Tacos are very versatile. You can throw almost anything into a fresh, warm, corn tortilla and it will melt in your mouth. Here's a great recipe we learned while living in Rhode Island, where we couldn't find any Mexican Restaurants that lived up to our California favorites. I admit, we get spoiled by the food here. This recipe is relatively simple and quick once you get used to peeling the peppers. Watch out, because each bite can pack a spicy punch! Choose your peppers wisely!
6 Poblano Chile Peppers (you can use Pasilla chiles instead if you like)
1/2 white onion, sliced
2 cloves garlic, sliced
1/2 cup chicken (or vegetable) stock
vegetable oil to sautee the onion
1 tablespoon heavy cream (optional)
salt to taste
1. Drizzle oil in pan, turn heat on medium.
2. Slice onions and add to the pan.
3. Peel garlic, slice, and add to pan. *Note: if you smash the garlic clove it will peel easily, I use the flat side of my knife.
4. Roast peppers over fire (we use the bbq, but you can do it on the stove)
5. Peel, seed, and slice the peppers into strips. Rancho Gordo has nice step by step instructions here
6. Add sliced peppers to onion and garlic, add stock and let cook down. We use our immersion blender to make this into a paste, but you can eat them as they are meant to be eaten--in strips.
7. Add salt and cream if you want and serve with fresh corn tortillas.
If you have never made fresh tortillas, I highly encourage you to start. The flavor is beyond anything you'll find out of a package at the store. They are simple, you just need a tortilla press, the masa (tortilla flour), water, and a hot pan.

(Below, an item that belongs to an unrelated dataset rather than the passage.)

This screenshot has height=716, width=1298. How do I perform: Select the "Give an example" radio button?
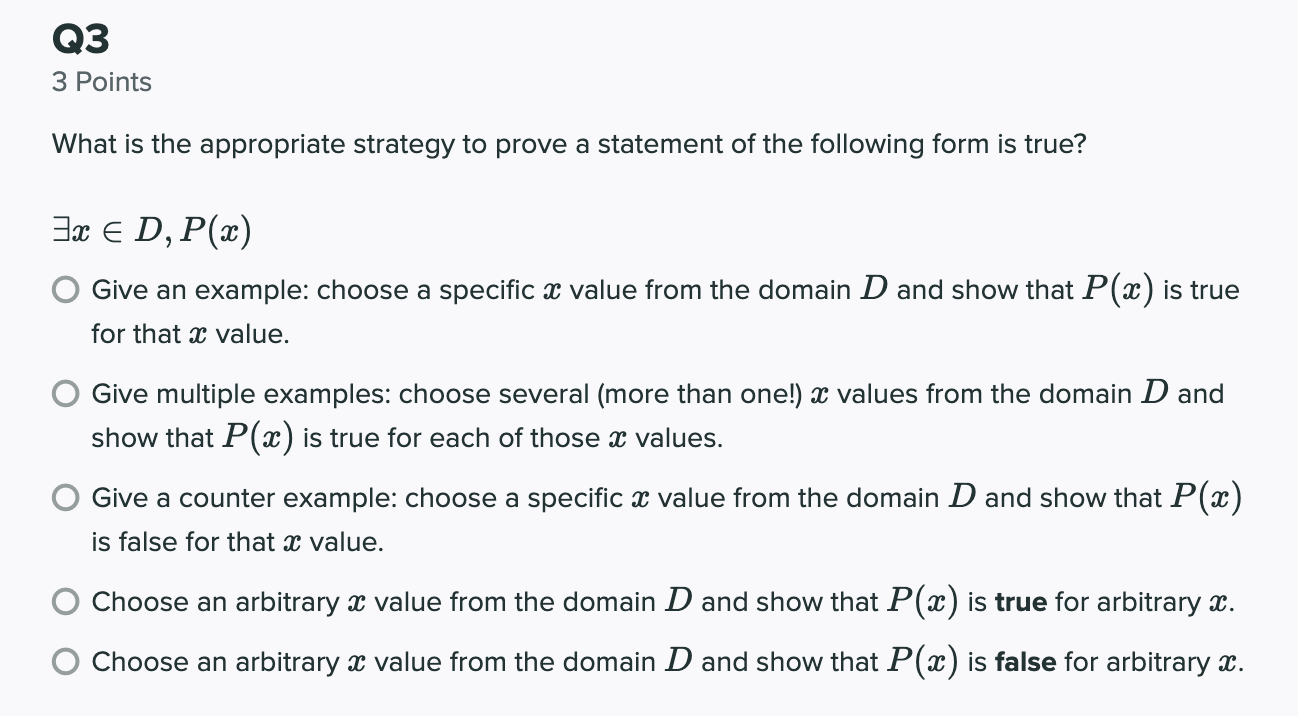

Tortilla flour is available at most supermarkets, just be sure the one you buy contains the mineral lime. Mix according to the package. I use wax paper on my cast iron tortilla press, once the dough is flat, scoop it up and put it in the hot pan, cook each side for approximately 30-60 seconds. Keep the tortillas in a cloth so that they steam each other and get their flexible consistency.